(Extracted data entries)
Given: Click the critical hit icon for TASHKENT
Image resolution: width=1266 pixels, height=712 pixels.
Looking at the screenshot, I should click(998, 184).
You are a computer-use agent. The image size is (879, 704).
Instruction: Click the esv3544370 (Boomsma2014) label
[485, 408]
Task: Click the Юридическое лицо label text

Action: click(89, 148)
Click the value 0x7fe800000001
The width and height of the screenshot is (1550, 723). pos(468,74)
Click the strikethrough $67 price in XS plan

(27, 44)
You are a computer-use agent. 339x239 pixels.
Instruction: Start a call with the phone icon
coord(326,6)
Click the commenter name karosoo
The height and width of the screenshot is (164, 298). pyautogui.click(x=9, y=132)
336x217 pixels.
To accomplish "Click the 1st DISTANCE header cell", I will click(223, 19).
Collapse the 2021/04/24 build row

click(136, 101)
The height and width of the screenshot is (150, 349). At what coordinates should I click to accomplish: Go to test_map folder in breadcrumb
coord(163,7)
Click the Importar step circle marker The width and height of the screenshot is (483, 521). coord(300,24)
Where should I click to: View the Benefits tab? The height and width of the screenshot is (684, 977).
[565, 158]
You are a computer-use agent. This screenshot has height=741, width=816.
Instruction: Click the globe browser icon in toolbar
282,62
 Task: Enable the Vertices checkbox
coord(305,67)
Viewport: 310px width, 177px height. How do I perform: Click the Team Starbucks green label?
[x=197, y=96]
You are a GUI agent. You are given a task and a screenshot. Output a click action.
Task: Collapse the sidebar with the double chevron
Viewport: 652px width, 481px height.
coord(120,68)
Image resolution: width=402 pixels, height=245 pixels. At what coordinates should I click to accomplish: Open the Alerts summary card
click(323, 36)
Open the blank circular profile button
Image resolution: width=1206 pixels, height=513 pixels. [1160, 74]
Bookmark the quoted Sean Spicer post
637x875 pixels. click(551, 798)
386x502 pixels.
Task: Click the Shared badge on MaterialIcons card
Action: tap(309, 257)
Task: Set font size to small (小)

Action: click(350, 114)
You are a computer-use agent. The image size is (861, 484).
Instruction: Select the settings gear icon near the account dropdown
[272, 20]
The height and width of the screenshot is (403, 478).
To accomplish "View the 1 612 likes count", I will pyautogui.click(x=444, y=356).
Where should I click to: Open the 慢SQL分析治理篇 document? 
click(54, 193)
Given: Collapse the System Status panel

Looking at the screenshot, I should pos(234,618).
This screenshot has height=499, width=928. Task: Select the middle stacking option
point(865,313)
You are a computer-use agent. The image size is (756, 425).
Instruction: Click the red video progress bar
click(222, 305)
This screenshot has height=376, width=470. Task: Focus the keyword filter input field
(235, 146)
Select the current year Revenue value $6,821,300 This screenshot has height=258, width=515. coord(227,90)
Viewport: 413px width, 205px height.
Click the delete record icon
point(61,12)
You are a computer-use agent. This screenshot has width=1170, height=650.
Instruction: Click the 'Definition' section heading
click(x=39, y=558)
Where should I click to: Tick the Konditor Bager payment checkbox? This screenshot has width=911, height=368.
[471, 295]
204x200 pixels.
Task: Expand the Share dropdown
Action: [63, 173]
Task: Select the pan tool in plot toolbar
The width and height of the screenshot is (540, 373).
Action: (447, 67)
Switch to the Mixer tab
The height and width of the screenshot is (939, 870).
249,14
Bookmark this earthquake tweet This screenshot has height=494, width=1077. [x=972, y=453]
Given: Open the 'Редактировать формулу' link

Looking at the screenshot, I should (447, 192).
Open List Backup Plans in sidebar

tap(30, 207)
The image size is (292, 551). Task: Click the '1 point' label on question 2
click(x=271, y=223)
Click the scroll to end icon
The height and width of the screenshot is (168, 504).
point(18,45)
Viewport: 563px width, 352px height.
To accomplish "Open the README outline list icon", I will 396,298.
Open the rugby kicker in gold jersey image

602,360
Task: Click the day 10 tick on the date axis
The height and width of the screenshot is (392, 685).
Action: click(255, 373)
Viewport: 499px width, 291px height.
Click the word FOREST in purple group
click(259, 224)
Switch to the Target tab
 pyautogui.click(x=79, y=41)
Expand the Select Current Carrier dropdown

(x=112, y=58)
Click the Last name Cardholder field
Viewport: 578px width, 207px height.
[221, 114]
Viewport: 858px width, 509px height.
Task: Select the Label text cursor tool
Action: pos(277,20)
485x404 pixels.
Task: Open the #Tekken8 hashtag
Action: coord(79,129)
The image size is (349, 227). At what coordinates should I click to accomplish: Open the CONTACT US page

> [BRIEF] Nothing beyond the line that contains "You are a computer-use agent. The image size is (879, 704)." belongs in the answer; reproduce the entries exactly from their first line through it.

> [PROBLEM SOLUTION]
Given: Click the critical hit icon for TASHKENT
Image resolution: width=1266 pixels, height=712 pixels.
Looking at the screenshot, I should click(998, 184).
You are a computer-use agent. The image size is (879, 704).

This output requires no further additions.